| I had a very similar experience with running open source projects. I was getting frustrated with people not contributing in any significant way. Functionally useless bug reports. Coding bootcamp students submitting PRs that did nothing but change some grammar in the README (and never actually changing it correctly). Feature requests for things I had explained in several other issues that I would never do. Requests for support in setting up other people's software. But if people are contacting me about my project, they must be using it, right? Isn't that the point? Can't I just ignore the noise? What's the problem? I eventually realized my motivations for developing open source software were rooted in vanity. Just making programs is something I do all the time, I find it very rewarding. But the part about open sourcing it, that was the vanity. Before opening the project, nobody else was contributing anything to it, either. After opening it, all that changed was that my expectations for how people would react to it were not met. Expecting people to want to use my software in exactly the way I wanted was a hell of a lot of arrogance. Those people who were requesting features, they weren't "wrong", they just wanted different software. More like a service that did the things my software could enable, rather than building things with my software. I don't write the software to get rich or escape a dead-end job. I used to have that fantasy, but nowadays life is pretty happy, and I also have realized the fantasy was always a myth, anyway. So in the end, the difference between writing software and writing open source software is nothing more than me wanting recognition for the thing I created; aka a vain search for glory. I didn't like that view of myself, so I stopped opening my software. |
Very insightful, but is it in fact a slightly different emotion to that?
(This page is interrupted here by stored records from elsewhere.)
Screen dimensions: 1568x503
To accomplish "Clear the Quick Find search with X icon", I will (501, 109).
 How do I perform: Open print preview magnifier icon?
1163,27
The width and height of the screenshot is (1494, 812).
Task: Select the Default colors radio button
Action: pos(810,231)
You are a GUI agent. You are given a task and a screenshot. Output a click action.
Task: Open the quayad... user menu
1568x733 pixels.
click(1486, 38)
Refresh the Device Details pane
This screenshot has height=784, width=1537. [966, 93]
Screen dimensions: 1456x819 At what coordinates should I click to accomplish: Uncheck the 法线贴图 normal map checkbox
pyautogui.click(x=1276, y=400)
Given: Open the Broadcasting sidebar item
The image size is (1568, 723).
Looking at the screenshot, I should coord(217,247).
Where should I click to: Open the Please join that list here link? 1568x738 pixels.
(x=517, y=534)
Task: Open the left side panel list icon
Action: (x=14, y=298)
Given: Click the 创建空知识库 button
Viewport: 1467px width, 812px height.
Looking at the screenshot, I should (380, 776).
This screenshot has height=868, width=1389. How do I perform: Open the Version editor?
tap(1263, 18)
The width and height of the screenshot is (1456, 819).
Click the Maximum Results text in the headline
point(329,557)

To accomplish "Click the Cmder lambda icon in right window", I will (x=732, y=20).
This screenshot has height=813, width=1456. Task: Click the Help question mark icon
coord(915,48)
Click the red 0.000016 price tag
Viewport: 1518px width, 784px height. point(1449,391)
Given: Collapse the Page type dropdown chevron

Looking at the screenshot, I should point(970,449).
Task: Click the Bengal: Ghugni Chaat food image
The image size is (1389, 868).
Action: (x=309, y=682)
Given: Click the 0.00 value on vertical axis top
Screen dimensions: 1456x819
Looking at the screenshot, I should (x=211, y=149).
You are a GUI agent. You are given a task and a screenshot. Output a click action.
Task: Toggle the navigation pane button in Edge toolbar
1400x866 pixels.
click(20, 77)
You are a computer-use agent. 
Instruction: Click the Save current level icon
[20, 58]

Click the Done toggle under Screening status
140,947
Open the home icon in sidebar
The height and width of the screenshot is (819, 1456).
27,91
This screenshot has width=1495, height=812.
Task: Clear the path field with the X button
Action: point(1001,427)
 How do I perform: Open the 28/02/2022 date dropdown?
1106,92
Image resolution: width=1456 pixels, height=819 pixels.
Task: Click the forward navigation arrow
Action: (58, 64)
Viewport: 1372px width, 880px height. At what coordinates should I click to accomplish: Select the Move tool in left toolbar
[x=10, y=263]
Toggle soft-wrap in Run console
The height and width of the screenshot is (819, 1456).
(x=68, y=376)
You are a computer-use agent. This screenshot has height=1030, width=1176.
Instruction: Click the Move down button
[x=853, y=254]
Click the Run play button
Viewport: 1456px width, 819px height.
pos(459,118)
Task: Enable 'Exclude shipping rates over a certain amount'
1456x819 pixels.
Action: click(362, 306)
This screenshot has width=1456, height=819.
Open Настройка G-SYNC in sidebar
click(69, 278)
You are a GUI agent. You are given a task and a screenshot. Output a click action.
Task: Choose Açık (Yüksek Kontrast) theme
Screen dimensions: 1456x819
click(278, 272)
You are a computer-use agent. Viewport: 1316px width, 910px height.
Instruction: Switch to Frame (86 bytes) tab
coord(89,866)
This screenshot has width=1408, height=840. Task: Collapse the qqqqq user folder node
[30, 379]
In the Mythical Man Month, Fred Brooks says:
> Why is programming fun? What delights may its practitioner expect as his reward? First [..]
> Second is the pleasure of making things that are useful to other people. Deep within, we want others to use our work and to find it helpful. In this respect the programming system is not essentially different from the child’s first clay pencil holder “for Daddy’s office.”
I don't know if this is quite vanity. That sounds a bit too negative. Is this the kind of complex emotion that Germans would have a word for but not English?